= TRY IT =
Tally up how many lines in the listing below contain the string "Signals", and give only the total.

= DATA =
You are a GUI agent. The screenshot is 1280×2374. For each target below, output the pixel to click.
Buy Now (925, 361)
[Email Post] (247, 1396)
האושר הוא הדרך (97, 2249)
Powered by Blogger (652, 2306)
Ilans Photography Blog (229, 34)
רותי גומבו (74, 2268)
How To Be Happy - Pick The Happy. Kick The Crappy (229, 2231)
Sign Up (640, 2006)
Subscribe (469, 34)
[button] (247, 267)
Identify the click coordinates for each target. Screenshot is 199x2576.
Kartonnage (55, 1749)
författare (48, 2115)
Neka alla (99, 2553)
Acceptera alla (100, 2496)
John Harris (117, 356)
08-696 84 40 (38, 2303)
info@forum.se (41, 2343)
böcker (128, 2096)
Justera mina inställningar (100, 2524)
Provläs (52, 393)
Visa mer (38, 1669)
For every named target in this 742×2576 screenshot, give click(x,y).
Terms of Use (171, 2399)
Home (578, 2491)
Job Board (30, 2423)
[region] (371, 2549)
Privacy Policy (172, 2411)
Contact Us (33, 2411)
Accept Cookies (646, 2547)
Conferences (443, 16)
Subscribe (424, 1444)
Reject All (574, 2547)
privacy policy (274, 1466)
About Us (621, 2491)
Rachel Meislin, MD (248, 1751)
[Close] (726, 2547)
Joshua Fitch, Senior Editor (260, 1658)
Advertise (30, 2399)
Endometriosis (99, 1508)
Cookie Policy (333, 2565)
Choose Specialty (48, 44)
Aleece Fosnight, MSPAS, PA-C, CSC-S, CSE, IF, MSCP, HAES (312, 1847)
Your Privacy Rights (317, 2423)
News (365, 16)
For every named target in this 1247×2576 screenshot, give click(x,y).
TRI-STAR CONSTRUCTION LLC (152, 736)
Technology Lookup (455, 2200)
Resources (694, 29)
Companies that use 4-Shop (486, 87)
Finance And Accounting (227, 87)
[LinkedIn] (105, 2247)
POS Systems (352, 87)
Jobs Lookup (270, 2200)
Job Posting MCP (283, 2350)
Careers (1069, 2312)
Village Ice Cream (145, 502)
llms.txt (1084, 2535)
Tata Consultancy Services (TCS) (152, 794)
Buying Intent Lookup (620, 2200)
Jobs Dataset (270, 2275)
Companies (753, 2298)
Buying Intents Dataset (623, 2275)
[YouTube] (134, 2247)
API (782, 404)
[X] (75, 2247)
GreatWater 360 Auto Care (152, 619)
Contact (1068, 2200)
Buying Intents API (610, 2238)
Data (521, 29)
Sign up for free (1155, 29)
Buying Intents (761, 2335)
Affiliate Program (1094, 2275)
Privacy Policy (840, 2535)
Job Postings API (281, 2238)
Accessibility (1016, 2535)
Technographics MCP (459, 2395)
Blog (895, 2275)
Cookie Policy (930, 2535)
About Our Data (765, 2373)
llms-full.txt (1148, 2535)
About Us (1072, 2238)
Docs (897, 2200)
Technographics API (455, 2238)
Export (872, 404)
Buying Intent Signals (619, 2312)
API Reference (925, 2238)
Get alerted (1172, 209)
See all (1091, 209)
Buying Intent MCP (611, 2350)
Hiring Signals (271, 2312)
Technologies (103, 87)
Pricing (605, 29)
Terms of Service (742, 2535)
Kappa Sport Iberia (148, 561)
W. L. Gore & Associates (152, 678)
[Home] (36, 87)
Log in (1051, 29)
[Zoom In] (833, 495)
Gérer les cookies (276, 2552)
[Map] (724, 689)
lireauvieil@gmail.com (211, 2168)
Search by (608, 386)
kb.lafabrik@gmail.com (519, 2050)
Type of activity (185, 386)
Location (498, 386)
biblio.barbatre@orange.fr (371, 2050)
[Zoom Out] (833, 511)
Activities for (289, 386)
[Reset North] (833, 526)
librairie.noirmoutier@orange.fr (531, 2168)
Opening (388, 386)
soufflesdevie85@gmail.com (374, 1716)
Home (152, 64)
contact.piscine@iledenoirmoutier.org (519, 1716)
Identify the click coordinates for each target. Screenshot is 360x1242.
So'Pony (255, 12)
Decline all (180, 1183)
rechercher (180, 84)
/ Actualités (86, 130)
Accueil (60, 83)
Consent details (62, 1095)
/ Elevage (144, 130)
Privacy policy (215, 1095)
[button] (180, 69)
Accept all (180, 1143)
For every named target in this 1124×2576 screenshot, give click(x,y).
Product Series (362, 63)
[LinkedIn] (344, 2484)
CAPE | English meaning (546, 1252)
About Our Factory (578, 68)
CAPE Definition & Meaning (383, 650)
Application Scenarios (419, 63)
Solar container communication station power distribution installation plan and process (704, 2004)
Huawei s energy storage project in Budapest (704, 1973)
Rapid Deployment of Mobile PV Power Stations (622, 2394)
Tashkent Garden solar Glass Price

= WRITTEN ANSWER =
2